■ Required work ■
Return each line of the listing in which the word "dropdown" appears.

■ Source material ■
───

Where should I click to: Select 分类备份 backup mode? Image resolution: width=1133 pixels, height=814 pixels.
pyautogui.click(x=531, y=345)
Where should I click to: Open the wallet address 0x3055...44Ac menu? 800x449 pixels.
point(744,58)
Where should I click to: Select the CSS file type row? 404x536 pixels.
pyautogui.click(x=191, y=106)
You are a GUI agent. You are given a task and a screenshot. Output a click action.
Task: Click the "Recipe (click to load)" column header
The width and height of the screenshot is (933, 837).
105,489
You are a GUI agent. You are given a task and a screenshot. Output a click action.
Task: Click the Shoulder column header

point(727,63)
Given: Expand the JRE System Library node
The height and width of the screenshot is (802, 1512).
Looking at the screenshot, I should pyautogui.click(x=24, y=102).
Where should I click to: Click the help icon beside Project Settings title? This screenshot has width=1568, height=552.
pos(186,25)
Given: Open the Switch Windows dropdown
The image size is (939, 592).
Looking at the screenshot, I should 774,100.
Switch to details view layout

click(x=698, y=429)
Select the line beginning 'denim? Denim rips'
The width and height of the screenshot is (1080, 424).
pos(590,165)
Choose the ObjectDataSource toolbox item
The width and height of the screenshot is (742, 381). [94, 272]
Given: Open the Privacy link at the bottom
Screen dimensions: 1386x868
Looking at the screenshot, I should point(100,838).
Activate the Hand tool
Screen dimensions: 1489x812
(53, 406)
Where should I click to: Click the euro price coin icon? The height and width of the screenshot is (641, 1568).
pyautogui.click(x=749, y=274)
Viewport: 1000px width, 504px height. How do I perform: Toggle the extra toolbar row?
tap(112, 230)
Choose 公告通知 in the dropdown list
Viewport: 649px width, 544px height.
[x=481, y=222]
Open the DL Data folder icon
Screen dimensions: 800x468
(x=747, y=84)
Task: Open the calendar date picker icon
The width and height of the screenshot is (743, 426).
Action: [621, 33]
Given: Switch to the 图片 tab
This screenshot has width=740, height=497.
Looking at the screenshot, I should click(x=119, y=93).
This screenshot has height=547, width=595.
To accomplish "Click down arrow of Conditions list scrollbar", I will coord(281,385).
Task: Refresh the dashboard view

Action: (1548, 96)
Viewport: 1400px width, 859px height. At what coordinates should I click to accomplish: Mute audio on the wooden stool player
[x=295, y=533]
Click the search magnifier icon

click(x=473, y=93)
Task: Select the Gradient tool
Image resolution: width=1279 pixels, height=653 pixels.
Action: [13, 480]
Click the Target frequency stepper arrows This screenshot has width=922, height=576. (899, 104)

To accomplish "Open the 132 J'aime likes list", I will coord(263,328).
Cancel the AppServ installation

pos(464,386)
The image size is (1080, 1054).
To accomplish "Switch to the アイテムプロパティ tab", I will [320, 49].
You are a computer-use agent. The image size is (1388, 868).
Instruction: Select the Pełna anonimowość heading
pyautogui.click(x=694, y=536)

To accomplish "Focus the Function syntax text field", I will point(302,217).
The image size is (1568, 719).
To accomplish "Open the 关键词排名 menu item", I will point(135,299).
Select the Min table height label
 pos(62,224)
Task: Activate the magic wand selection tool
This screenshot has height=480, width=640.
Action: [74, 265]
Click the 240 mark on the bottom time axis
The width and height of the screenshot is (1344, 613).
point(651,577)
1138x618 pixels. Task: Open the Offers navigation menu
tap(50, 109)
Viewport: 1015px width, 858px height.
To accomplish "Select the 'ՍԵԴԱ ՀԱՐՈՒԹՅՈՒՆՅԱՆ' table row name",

───

■ Result ■
Given: Open the Switch Windows dropdown
Choose 公告通知 in the dropdown list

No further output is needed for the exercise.